Looking back on his storied career, he finds many instances where the greatest challenge of risk management lay in managing people. “When people do not understand risk management, they regard it as unnecessary or a bother,” he said. “It’s challenging to deal with this, and it gets exponentially trickier when their supervisors in leadership positions do not understand risk management either. When leaders are close-minded about learning risk management, subordinates similarly shut their minds. This is a negative ‘tone from the top.’ Managing people like these daily can be quite draining.”

Not one to give up, however, he intensified engagement with first-line leaders whom he found to be relatively more conversant with risk management and were open-minded. Over time, they came to view and appreciate risk issues the same way he and his team did, and it became easier to move the organisational risk culture forward. “We never stopped engaging with other as well,” he said. “We embedded risk management champions in the first-line but for this to be effective, Board support was critical.” Now that he is on the ‘other side of the fence’ so to speak, he works with his Managing Director and his team to set the tone on risk management but stresses that continuous engagement and keeping the faith were imperative, regardless of sides.

As a Finance Director with almost 30 years of experience, Adrian has some sage advice: the formal study of risk and risk management is very useful. “Invest in a certification programme,” he said. “Or attend key modules of a certification programme.
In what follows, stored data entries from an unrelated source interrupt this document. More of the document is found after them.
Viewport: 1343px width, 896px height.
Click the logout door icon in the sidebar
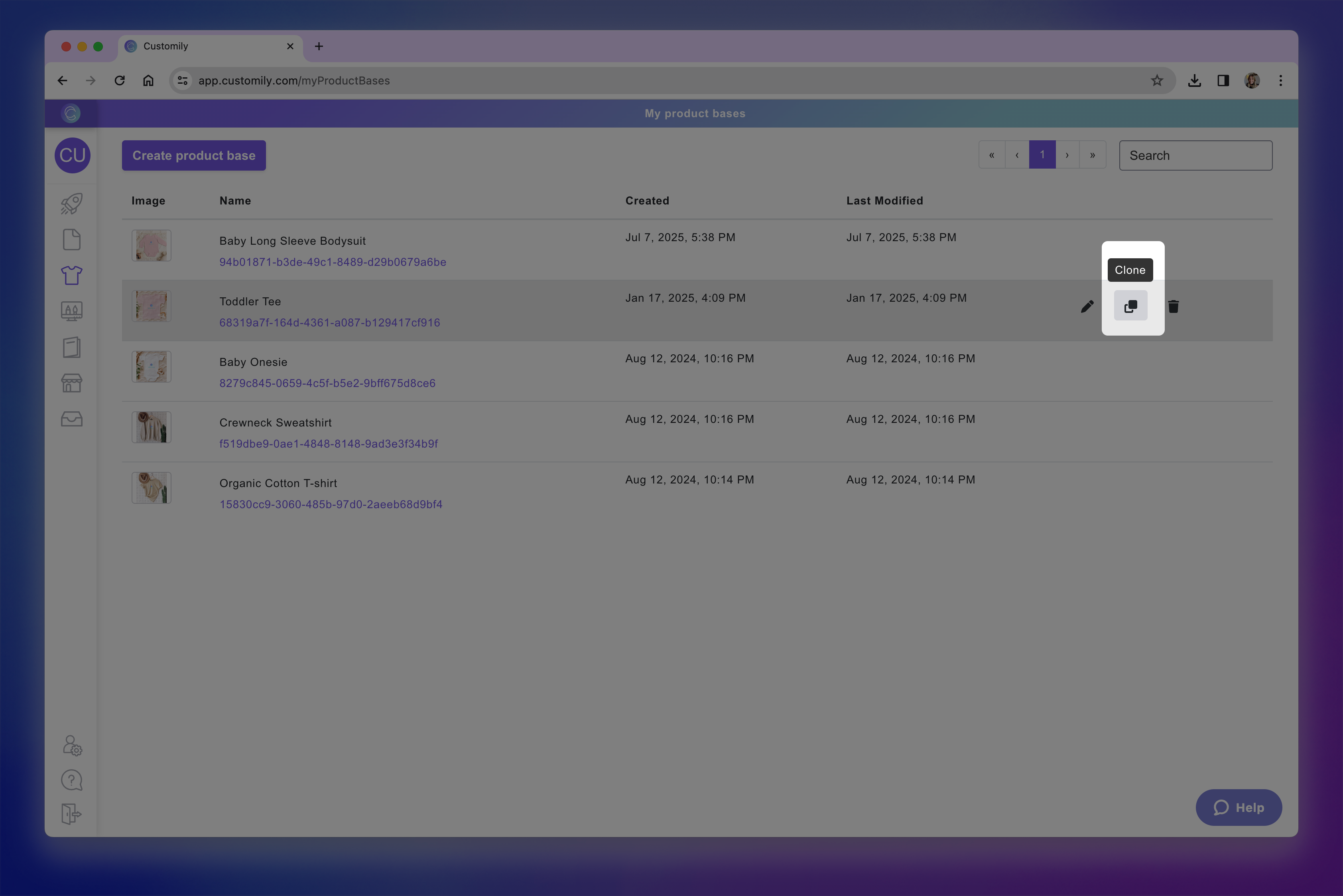click(x=71, y=814)
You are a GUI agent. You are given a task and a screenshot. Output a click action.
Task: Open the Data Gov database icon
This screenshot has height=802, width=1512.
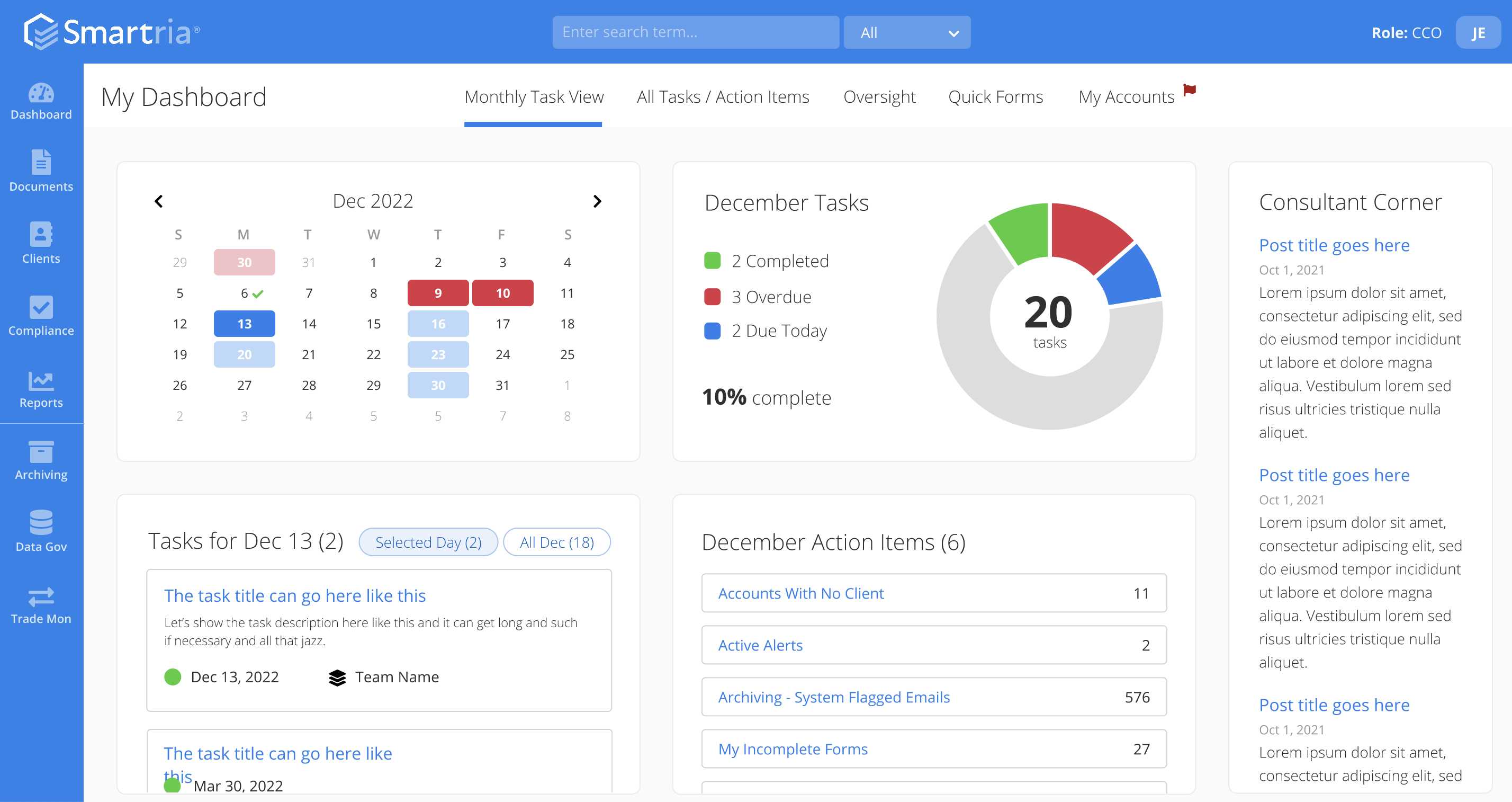coord(41,522)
It will be very rewarding.” Urging risk professionals to learn through mistakes – their own, and that of others – he said real-life issues, especially, help to effectively contextualise the theory part of risk management. The right soft skills and attitude are equally important. “We need to be honest and sincere to build trust to succeed,” he said. “There is a lot of engagement that comes with it. Admit mistakes, and learn from them.”
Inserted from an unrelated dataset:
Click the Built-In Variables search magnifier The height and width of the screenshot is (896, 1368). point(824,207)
Professionals should also invest in themselves, he stressed. This can be done by linking up with credible certification institutions. Besides the IERP®’s professional ERM certification, he is a Fellow of the ACCA, a Chartered Banker with the Chartered Banker Institute, UK, and a Certified Compliance and Ethics Professional with the Society of Corporate Compliance and Ethics (SCCE), USA. A firm believer in professional certification and formal studies, he sees the knowledge gleaned from these as personal and exclusive to the individual. “That knowledge is yours and yours alone,” he said. “You will also expand a network of friends and fellow professionals who will support you.”

Amid the torrent of advice, he advises caution in certain areas, given the extent of human engagement necessary when it comes to risk management. “Have the humility and awareness to know that whatever we have achieved, it was not done alone,” he said. “We had the support and encouragement of many. Look after the feelings of others while being truthful. Be human. It goes a long way.”